■ **Data to examine**:
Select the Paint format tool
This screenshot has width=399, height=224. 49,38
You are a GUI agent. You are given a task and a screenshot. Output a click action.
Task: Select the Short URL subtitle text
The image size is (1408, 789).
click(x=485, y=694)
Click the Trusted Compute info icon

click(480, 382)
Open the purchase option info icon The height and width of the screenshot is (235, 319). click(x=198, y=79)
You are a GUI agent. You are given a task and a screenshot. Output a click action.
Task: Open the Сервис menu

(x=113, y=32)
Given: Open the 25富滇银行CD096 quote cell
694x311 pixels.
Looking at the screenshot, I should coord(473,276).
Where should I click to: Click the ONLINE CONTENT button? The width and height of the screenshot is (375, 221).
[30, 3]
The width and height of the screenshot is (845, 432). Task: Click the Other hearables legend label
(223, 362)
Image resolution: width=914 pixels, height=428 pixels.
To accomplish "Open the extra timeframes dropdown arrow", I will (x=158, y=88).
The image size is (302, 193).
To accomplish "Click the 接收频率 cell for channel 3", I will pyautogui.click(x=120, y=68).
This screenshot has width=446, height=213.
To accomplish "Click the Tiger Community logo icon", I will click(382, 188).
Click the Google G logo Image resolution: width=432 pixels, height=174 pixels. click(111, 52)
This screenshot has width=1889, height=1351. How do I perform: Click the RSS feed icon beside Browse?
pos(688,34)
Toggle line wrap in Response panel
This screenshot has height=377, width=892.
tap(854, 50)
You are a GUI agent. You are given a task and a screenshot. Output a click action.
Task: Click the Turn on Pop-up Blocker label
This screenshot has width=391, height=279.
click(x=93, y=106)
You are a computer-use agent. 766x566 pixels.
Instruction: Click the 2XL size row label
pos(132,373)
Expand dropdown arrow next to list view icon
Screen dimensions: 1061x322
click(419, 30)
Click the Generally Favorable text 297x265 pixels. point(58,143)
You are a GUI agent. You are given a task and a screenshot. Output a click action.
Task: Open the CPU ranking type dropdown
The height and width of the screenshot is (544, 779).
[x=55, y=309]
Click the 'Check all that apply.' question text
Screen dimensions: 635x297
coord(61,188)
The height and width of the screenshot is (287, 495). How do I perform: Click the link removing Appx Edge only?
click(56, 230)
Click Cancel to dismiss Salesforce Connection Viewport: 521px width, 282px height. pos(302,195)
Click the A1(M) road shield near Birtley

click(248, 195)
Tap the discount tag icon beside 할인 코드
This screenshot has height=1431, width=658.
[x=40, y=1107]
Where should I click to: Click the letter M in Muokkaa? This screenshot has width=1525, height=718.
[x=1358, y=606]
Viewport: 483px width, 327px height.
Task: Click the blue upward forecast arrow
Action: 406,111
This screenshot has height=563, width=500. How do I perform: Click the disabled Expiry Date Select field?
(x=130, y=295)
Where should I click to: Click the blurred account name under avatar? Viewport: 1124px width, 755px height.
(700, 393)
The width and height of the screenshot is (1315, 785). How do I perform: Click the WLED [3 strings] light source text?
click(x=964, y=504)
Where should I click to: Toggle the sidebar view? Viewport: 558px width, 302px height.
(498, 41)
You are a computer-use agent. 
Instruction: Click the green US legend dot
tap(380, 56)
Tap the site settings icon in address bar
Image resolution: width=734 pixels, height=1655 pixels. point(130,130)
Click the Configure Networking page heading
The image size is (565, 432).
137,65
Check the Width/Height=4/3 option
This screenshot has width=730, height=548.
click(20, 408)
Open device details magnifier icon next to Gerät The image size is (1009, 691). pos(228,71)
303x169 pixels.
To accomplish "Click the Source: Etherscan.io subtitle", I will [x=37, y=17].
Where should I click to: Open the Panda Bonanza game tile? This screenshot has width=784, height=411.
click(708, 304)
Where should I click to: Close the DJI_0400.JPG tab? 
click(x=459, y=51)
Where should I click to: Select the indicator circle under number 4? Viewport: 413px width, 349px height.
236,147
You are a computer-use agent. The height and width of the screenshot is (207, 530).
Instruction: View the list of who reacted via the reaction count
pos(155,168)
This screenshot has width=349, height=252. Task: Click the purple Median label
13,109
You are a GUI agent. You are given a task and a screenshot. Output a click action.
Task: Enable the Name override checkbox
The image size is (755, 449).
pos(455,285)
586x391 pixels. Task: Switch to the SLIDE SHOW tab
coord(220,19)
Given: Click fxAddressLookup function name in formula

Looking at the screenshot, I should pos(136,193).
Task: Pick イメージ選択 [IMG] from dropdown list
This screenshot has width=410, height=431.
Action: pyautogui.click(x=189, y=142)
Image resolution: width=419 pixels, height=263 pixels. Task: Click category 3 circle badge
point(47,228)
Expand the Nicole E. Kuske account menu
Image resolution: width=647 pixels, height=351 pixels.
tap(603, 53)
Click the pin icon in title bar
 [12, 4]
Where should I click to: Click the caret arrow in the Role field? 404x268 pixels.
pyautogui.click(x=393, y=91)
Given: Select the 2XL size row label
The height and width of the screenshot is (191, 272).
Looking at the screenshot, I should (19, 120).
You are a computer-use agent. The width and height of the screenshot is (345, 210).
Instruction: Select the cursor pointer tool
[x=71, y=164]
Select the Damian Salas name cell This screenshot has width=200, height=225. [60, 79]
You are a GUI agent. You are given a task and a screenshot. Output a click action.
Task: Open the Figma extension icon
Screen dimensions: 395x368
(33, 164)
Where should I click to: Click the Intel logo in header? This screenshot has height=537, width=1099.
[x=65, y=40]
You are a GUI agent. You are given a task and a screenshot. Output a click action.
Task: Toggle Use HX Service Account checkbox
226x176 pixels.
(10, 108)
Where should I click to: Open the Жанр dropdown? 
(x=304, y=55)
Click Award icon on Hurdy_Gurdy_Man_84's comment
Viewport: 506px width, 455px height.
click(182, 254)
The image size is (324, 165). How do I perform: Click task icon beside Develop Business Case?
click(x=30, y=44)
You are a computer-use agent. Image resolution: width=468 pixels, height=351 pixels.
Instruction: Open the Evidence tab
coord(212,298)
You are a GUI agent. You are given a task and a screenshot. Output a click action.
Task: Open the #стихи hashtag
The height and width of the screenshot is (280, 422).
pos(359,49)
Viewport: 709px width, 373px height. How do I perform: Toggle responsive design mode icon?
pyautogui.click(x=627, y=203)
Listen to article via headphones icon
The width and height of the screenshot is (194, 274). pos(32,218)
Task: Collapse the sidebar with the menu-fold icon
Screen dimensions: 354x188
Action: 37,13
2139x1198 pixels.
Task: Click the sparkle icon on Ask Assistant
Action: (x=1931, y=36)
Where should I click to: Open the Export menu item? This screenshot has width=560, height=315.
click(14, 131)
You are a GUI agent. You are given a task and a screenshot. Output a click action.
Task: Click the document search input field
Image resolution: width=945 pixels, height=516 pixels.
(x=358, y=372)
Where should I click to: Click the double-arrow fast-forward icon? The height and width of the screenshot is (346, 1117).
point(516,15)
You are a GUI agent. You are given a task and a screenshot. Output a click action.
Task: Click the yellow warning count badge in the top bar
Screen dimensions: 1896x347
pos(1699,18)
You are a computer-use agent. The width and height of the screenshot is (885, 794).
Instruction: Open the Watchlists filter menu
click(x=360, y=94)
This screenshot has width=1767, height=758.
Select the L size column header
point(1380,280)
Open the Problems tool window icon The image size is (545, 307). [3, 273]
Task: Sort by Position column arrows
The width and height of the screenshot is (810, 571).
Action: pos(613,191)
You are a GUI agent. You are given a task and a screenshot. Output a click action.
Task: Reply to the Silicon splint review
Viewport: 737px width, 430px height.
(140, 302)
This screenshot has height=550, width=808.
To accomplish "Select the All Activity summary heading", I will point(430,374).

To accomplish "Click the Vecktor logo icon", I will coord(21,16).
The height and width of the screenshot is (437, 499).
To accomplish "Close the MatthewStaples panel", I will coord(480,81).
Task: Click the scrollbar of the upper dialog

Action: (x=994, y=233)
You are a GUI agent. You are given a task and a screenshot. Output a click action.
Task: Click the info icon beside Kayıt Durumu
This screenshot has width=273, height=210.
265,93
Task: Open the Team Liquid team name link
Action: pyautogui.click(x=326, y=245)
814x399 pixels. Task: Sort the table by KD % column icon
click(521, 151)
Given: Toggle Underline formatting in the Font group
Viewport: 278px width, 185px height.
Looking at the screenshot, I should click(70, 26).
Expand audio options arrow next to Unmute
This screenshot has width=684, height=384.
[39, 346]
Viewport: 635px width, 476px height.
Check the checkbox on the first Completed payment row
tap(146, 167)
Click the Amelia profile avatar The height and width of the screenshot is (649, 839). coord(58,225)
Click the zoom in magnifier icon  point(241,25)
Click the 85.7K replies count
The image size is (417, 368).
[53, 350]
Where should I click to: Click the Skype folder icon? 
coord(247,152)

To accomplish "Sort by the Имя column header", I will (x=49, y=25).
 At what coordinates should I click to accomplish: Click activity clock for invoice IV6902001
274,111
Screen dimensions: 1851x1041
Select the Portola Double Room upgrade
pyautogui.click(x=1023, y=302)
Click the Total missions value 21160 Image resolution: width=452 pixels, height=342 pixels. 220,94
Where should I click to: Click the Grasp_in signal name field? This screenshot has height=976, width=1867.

■ **Work instructions**: Using the entries above, repeat only the lines from the one containing "Screen dimensions: 1896x347" through the one containing "Task: Sort by Position column arrows", end lines included.

■ **Problem solution**:
Screen dimensions: 1896x347
pos(1699,18)
You are a computer-use agent. The width and height of the screenshot is (885, 794).
Instruction: Open the Watchlists filter menu
click(x=360, y=94)
This screenshot has width=1767, height=758.
Select the L size column header
point(1380,280)
Open the Problems tool window icon The image size is (545, 307). [3, 273]
Task: Sort by Position column arrows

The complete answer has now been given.